Note: For an introduction to debuginfod and how to use it, check out our first article introducing debuginfod and the follow-up explaining how to set up your own debuginfod services.

New debuginfod clients

Debuginfod is a part of the elfutils project. Tools that already use elfutils to find or analyze debugging resources automatically inherit debuginfod support. Tools like Systemtap, Libabigail, and dwgrep all inherit debuginfod this way. In Systemtap, for example, debuginfod offers new ways to specify which processes to probe. Previously, if you wanted to explore a running user process, you would have to provide either a process identifier (PID) or the executable path. With debuginfod, Systemtap can probe processes according to build-id, as well. So, it is possible to investigate specific versions of a binary independently from the location of the corresponding executable file.

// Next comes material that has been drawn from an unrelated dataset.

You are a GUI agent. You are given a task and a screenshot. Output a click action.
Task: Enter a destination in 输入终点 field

Debuginfod includes a client library (libdebuginfod) that lets other tools easily query debuginfod servers for source files, executables, and of course, debuginfo—generally, DWARF (debugging with attributed record format) debuginfo. Since last year, a variety of developer tools have integrated debuginfod clients. As of version 2.34, Binutils includes debuginfod support for its components that use separate debuginfo (readelf and objdump). Starting in version 9.03, the Annobin project contains debuginfod support for fetching separate debuginfo files, and support for Dyninst is planned in version 10.3.

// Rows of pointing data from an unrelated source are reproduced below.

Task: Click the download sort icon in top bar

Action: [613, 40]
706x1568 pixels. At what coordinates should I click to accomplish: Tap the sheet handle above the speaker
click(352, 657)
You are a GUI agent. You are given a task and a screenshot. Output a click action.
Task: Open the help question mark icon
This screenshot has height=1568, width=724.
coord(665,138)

GDB 10.1 was recently released with debuginfod support, making it easy to download any missing debuginfo or source files on-the-fly as you debug your programs, whether the files are for the executable being debugged or any shared libraries used by the executable. GDB also uses improvements to the libdebuginfod API, including programmable progress updates, as shown in the following example (note that this output is abridged for clarity):

$ gdb /usr/bin/python
Reading symbols from /usr/bin/python...
Downloading separate debug info for /usr/bin/python
(gdb) list
Downloading source file /usr/src/debug/python3-3.8.6-1.fc32.x86_64/Programs/python.c...
8 wmain (int argc, wchar_t **argv)
9 {
10 return Py_Main(argc, argv)
11 }
(gdb) break main
Breakpoint 1 at 0x1140: file /usr/src/debug/python3-3.8.6-1.fc32.x86_64/Programs/python.c, line 16.
(gdb) run
Starting program: /usr/bin/python
Downloading separate debug info for /lib64/ld-linux-x86-64.so.2...
Downloading separate debug info for /lib64/libc.so.6...
Downloading separate debug info for /lib64/libpthread.so.0...
[...]

Configuring debuginfod to supply all of these tools with debugging resources is as simple as setting an environment variable (DEBUGINFOD_URLS) with the URLs of debuginfod servers. In case you don’t want to set up your own server, we also provide servers that include debugging resources for many common Fedora, CentOS, Ubuntu, Debian, and OpenSUSE packages.  For more information, explore the elfutils debuginfod page.

New debuginfod server metrics

Operating a debuginfod server for other people is a pleasure and a chore. Once you have users, they will expect the service to stay up. While debuginfod is a simple server, it still needs monitoring and management. With that in mind, debuginfod comes with the usual logging-to-stderr flags, which are tailor-made for container or systemd operation. (Add another -v for more information.) Additionally, debuginfod offers a web API for sharing a variety of metrics about its internal operations. These metrics are exported in Prometheus, which is industry-standard, human-readable, and comes with numerous consumer and processing tools. The metrics are designed to let you see what its various threads are doing, how they’re progressing with their workloads, and what types of errors they’ve encountered. When archived in a time-series database and lightly analyzed, the metrics might help you derive all sorts of neat quantities guiding resource allocation.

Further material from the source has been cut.